Le prestazioni di Mercedes e Red Bull sono state dalla doppia faccia: Nico Rosberg è scattato subito alla grande dalla seconda fila, mettendo in riga il compagno di squadra Hamilton e la Red Bull di Ricciardo. Il pilota tedesco ha letteralmente dominato la gara- come faceva Vettel nella scorsa stagione - scappando via subito e risultando imprendibile con una monoposto pressoché perfetta. Opposto, invece, il destino di Lewis Hamilton: partito in pole position, il campione inglese si è dovuto ritirare praticamente subito a causa di un problema legato al pacchetto che spinge il nuovo propulsore turbo.
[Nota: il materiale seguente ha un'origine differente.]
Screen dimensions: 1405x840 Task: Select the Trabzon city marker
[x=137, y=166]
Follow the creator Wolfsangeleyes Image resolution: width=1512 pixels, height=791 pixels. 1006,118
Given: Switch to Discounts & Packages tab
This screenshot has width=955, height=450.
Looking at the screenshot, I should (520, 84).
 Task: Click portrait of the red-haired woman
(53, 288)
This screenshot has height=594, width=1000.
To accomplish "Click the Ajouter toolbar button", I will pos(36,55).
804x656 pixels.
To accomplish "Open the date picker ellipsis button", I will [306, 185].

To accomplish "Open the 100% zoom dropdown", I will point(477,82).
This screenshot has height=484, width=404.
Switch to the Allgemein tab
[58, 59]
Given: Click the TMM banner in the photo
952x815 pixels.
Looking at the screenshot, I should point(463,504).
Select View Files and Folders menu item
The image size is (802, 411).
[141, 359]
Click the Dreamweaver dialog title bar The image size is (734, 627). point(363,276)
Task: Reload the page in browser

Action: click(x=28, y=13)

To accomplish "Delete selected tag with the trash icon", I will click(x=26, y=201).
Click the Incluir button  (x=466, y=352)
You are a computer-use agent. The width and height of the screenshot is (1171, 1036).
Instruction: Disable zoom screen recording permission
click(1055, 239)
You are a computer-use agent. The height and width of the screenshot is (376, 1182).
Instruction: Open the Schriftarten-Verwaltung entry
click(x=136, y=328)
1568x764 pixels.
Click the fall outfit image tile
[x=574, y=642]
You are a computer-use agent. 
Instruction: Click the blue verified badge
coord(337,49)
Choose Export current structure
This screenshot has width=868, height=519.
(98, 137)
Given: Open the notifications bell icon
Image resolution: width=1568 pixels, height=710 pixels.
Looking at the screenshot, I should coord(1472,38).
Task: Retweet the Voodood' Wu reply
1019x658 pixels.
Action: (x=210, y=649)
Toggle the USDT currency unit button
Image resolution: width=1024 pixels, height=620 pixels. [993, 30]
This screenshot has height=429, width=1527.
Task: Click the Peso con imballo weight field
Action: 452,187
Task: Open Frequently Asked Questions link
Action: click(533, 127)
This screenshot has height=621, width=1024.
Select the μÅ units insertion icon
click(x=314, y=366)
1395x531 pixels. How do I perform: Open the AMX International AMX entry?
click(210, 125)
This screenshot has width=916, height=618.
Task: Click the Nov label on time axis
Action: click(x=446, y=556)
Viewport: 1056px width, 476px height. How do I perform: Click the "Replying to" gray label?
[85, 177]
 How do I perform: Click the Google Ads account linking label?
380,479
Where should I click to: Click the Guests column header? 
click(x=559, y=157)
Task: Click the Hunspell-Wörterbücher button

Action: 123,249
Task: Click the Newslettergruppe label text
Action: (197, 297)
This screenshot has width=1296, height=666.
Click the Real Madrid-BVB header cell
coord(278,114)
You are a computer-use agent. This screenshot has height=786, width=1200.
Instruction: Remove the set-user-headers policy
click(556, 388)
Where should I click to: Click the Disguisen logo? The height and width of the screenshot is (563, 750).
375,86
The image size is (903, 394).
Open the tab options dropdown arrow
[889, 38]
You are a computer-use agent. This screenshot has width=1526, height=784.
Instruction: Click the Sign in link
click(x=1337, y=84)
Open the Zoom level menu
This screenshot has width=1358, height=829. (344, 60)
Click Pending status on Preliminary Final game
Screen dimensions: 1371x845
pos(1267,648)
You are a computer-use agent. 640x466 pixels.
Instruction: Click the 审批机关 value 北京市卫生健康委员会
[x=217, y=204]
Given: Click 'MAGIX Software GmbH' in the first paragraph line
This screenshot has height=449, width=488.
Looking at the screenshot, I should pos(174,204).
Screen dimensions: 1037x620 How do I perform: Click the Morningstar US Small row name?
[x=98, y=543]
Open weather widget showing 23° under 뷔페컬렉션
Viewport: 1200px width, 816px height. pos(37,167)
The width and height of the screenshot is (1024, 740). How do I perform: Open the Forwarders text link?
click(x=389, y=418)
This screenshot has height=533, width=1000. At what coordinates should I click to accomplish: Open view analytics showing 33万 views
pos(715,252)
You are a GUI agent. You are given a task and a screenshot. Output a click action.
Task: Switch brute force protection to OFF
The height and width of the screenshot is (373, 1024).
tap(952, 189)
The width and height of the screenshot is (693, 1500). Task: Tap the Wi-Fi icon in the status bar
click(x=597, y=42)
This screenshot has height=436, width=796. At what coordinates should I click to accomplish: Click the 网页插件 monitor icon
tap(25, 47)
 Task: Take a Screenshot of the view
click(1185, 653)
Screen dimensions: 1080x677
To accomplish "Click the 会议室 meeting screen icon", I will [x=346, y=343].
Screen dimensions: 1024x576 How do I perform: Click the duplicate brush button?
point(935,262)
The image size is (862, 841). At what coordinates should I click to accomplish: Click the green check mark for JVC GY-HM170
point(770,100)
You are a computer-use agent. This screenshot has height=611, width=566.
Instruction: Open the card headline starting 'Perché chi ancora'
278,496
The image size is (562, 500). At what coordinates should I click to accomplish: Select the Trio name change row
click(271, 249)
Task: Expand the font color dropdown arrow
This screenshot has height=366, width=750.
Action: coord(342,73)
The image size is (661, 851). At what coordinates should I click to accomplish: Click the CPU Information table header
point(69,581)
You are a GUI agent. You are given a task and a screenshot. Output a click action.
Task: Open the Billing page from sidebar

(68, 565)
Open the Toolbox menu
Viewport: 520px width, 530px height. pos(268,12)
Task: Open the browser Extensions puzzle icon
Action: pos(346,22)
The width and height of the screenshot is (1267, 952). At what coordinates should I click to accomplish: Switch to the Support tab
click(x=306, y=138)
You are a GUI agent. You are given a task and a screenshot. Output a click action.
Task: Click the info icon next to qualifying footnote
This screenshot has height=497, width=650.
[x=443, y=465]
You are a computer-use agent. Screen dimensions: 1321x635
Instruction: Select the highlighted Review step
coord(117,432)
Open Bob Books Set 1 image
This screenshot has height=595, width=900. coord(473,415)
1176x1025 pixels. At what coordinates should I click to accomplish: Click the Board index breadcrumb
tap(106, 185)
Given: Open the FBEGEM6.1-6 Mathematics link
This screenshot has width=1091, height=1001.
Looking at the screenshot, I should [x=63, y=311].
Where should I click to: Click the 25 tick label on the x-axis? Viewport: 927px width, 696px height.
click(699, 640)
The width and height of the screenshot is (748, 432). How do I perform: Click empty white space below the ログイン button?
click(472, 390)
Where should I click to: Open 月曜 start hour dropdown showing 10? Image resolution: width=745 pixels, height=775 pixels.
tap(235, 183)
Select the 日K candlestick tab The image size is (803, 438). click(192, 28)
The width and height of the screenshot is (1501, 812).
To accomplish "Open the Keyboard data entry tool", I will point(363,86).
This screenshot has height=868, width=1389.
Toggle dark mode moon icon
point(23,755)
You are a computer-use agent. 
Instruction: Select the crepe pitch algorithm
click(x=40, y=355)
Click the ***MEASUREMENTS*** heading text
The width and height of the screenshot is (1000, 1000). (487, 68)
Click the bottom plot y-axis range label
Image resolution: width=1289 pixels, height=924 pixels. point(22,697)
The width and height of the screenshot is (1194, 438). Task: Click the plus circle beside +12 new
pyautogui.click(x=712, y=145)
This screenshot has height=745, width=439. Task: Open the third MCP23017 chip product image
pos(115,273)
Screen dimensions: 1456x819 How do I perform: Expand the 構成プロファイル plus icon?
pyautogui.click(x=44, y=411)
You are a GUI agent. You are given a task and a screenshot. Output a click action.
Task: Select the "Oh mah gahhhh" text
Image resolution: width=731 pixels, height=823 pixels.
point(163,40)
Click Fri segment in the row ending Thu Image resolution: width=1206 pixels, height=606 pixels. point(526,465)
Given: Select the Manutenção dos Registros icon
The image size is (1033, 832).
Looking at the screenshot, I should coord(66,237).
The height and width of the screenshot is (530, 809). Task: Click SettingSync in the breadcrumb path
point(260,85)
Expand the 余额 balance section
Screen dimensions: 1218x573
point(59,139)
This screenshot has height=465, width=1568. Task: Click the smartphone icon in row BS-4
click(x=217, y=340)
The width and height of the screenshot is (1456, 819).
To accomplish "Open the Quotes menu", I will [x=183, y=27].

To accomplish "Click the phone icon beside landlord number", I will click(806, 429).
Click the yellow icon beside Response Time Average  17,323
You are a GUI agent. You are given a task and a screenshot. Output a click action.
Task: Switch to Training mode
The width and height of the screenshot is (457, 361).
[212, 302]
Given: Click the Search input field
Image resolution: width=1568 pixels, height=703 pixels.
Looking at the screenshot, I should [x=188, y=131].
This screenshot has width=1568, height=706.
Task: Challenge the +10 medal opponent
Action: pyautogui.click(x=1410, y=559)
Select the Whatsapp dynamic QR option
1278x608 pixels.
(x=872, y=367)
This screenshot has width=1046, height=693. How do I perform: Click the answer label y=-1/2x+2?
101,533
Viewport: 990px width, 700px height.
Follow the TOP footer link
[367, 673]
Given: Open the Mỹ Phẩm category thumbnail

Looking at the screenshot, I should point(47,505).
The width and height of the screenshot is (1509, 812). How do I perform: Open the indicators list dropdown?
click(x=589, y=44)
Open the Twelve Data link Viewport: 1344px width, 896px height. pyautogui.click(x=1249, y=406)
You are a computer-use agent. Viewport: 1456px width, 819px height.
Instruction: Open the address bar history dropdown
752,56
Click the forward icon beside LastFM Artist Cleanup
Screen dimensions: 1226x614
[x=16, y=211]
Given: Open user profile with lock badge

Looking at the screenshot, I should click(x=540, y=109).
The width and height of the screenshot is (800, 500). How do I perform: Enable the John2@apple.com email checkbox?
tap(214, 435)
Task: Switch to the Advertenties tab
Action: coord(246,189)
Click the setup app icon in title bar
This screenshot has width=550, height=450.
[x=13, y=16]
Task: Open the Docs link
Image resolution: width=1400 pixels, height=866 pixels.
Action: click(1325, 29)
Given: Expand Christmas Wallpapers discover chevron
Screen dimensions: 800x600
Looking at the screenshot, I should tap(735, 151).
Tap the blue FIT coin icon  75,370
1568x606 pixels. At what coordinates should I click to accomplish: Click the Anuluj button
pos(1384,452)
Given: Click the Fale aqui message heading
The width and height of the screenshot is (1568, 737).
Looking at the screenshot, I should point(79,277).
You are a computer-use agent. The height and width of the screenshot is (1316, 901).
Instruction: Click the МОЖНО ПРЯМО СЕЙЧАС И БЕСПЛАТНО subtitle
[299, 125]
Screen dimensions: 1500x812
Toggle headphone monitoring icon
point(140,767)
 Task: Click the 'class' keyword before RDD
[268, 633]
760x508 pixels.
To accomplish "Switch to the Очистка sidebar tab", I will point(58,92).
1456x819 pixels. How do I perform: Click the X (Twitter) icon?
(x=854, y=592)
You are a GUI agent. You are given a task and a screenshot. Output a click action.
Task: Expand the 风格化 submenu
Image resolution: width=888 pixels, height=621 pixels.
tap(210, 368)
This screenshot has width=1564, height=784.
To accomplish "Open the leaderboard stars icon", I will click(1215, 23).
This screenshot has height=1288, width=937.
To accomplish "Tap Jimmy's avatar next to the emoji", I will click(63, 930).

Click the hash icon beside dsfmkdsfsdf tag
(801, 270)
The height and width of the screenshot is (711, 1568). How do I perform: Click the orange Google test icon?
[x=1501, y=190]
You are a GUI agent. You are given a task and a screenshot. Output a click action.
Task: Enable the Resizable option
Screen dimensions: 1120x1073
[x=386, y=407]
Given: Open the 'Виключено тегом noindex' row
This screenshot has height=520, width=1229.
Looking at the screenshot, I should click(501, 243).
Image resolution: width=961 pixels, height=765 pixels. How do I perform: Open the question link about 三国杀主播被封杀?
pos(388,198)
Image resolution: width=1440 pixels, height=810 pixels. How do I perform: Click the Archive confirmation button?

Stessa sorte per la Red Bull: festa in casa Ricciardo - il giovane australiano che ha preso il posto quest'anno di Webber - ha portato a casa un ottimo secondo posto, allontanando le preoccupazioni sulla tenuta della vettura, apparsa piuttosto fragile durante i test invernali. Sebastian Vettel, tuttavia, non sorride, perché dopo una partenza tribolata - ha rischiato di restare coinvolto in un incidente causato da Kobayashi - è stato costretto al ritiro anch'egli per un problema di affidabilità. Il campione del mondo in carica, dopo 9 vittorie consecutive, comincia malissimo il nuovo anno con uno zero in classifica e soprattutto con pochissimi giri effettuati con la sua Red Bull.

Bene la Mc Laren: debutto magnifico per Kevin Magnussen, nuovo enfant - prodige della Formula 1, che strappa un terzo posto, a pochi passi dalla seconda piazza di Ricciardo, e si mette alle spalle il titolato compagno di box, Jenson Button, autore dell'ennesima prova positiva, nonostante partisse piuttosto indietro in griglia.

E la Ferrari? Le monoposto di Maranello sono apparse di un rosso piuttosto "sbiadito" al primo Gran Premio dell'anno. Sia Alonso che Raikkonen hanno viaggiato di conserva, badando a non avere problemi di affidabilità e puntando a portare in fondo entrambe le vetture. Lo spagnolo e il finlandese sono apparsi piuttosto frenati dalle scelte difensive del team. Solo nel finale, entrambi hanno ottenuto dei giri veloci che fanno ben sperare sulle reali potenzialità della Ferrari di poter lottare per il podio nelle prossime gare. Al termine della corsa, Alonso ha confermato il quinto posto ottenuto durante le qualifiche, mentre Raikkonen è riuscito a entrare in zona punti, classificandosi ottavo. Ma è davvero troppo poco, e il mezzo secondo abbondante subito da Alonso nei confronti del vincitore Rosberg, sa tanto di inseguimento disperato com'è accaduto nelle scorse stagioni quando dominava la Red Bull.